Dad conducted meetings at Ripley before their merger with Townley where I also recall Dad preaching there for a week’s meeting. He also preached in meetings at the Kansas and Eldridge churches. The Eldridge building at that time was located not far from the old Byler Road before the new building was built at the intersection of Highway 78 and Highway 13. The old building there was used briefly for other purposes and then torn down. 

My Father and the Farris (Frank) family in Eldridge were long time friends as were other members who attended there. Cecil Newcome of Kansas was also a family friend.       

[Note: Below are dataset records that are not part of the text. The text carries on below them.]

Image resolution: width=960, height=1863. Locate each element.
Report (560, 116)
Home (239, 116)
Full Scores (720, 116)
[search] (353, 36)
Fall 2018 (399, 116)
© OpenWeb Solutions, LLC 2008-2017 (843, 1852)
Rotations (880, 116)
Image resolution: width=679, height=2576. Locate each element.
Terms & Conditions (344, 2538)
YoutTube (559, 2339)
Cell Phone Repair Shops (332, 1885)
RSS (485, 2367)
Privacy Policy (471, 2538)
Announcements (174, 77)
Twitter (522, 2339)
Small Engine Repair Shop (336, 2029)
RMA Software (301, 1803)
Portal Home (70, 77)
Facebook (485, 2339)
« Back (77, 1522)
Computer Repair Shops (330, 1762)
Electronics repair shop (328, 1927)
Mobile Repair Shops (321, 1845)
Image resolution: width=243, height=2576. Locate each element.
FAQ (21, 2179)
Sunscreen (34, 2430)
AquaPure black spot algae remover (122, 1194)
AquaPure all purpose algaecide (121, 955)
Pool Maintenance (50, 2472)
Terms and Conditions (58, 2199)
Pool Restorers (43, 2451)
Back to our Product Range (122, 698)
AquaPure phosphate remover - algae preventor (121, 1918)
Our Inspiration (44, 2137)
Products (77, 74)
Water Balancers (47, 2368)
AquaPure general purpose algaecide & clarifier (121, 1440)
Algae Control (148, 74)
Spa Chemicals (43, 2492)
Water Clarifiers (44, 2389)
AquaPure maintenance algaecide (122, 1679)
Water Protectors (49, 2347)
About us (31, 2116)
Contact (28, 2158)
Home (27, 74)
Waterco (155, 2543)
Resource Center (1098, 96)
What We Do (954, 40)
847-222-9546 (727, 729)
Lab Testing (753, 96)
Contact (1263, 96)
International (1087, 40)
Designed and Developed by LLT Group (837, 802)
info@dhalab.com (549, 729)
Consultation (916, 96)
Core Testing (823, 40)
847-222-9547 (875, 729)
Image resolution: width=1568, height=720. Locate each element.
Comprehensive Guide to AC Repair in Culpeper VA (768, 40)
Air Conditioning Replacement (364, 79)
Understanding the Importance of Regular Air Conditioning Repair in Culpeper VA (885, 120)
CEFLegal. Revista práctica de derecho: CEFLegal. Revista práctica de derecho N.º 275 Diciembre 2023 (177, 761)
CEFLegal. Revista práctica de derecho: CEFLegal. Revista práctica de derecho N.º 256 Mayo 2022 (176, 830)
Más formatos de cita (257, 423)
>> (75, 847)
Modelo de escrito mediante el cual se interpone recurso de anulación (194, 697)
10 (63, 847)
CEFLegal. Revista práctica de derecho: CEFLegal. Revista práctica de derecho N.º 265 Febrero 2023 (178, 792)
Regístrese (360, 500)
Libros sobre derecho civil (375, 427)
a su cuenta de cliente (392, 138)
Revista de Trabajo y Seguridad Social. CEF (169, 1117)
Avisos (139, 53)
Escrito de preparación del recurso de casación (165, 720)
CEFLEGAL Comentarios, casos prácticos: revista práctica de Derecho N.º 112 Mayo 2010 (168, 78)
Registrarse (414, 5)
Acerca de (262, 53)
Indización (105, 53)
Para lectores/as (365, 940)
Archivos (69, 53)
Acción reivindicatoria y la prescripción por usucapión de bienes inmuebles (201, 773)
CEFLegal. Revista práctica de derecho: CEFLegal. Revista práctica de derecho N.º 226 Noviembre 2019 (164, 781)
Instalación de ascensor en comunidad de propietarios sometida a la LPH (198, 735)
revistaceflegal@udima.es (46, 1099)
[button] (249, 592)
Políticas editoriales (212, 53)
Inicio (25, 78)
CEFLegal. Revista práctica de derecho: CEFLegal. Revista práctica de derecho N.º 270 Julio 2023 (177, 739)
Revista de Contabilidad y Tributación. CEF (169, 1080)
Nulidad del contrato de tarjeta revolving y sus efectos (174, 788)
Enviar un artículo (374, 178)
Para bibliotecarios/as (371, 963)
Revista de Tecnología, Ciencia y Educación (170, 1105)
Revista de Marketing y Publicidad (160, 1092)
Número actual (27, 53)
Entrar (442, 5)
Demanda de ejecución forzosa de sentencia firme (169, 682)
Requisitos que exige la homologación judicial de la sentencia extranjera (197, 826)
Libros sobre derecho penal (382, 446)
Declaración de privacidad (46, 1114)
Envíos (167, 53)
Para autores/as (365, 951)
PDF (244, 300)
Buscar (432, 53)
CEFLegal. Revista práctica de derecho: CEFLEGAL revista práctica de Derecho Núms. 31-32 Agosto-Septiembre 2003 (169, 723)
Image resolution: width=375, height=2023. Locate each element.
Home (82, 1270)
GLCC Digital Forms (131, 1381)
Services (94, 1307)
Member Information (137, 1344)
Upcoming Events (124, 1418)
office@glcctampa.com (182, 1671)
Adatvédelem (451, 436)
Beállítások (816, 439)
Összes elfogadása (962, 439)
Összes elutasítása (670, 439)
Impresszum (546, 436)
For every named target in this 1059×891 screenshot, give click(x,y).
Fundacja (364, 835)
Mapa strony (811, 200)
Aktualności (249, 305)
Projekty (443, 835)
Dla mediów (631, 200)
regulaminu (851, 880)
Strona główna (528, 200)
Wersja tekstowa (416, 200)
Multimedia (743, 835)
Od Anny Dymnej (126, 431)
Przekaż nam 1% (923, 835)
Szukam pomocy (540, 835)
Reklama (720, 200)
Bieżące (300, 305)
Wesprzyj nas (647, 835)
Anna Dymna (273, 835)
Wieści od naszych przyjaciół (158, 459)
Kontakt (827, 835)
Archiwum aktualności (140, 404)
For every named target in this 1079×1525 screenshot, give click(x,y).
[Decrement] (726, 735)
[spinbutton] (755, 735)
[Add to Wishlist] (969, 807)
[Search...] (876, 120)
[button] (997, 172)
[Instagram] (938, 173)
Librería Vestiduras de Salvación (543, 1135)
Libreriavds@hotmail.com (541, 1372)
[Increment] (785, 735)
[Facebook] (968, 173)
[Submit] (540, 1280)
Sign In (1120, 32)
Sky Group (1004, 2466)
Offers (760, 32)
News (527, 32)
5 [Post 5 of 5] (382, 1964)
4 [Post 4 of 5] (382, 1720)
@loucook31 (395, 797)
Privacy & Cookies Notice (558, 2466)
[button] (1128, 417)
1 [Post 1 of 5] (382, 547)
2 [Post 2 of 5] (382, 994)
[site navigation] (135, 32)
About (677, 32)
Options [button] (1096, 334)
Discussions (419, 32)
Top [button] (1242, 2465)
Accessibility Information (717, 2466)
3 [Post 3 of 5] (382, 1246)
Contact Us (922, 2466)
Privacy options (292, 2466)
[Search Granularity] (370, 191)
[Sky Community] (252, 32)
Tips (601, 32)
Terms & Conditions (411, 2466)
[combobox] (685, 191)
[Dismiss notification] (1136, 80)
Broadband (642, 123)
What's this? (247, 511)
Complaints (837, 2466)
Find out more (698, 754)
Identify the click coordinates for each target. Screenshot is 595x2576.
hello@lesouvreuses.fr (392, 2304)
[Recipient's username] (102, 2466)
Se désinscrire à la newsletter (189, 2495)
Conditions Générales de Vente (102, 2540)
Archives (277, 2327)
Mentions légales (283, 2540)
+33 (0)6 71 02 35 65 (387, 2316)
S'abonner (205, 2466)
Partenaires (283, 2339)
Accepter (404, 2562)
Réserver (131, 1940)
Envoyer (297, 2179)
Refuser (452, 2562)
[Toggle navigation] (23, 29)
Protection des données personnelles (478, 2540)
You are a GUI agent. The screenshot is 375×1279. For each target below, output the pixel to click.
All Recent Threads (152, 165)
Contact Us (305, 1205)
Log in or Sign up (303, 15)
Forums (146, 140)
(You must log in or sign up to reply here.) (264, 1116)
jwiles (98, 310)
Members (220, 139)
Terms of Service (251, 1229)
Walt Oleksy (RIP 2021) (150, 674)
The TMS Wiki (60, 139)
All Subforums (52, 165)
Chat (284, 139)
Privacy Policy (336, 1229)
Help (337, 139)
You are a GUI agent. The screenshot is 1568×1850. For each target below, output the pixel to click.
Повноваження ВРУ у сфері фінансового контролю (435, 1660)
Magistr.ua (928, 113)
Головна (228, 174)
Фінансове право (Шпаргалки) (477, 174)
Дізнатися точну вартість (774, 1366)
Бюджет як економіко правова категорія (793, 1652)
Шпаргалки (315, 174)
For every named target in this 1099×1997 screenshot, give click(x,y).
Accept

Just outside of Walker County was another congregation where Dad held a number of meetings.  It was the Howard Congregation located on the Fish Hatchery road leaving Carbon Hill. The best that I can recall, some people referred to it as the old Moss McCormick community (remember, all this is from about 70 year old memories). 

I do recall the Studdard and the McLemore families who attended there. Henry McLemore, as I recall, had a saw mill and also an airplane. I was told that he was killed when his tractor overturned on him while mowing the yard at the Howard church building, working for his Master.

There are two Churches of Christ in Walker County that go by the name of Macedonia, both of which my dad has conducted meetings over the fifty-five years he preached here. Both of these congregations have moved into new buildings in the not too distant past. 

Macedonia on the Holly Grove Road, across from the Boshell cemetery, recently moved from the old building into their new one built near it. A few years ago,  Macedonia on Blackwater also built a beautiful new house of worship after many years meeting in their old building, and where I remember attending when dad would preach there.

In all these places there are many names and people that I recall but I do not have the space to mention. I remember the Wilson family who attended Macedonia on the Holly Grove Road and the Barker family at the Blackwater congregation. We ate dinner at the home of Grady Barker many times and he was truly a unique individual. He kept milk cold by lowering a gallon jug into a hand dug well (the only time I have ever seen that) and grew the finest watermelons, which he would peddle from his wagon. He owned a cabin in the Bankhead Forest and every year he, along with anyone else who were brave enough to do it, would walk from his home in the Macedonia community to his cabin on Quillen Creek in the forest.

One year when I was on school brake from Harding, Dad was preaching in a meeting at Nauvoo, another church which now is no longer active. He asked me to speak for him one night.

We had two baptisms that night, which was an encouragement to a young preacher.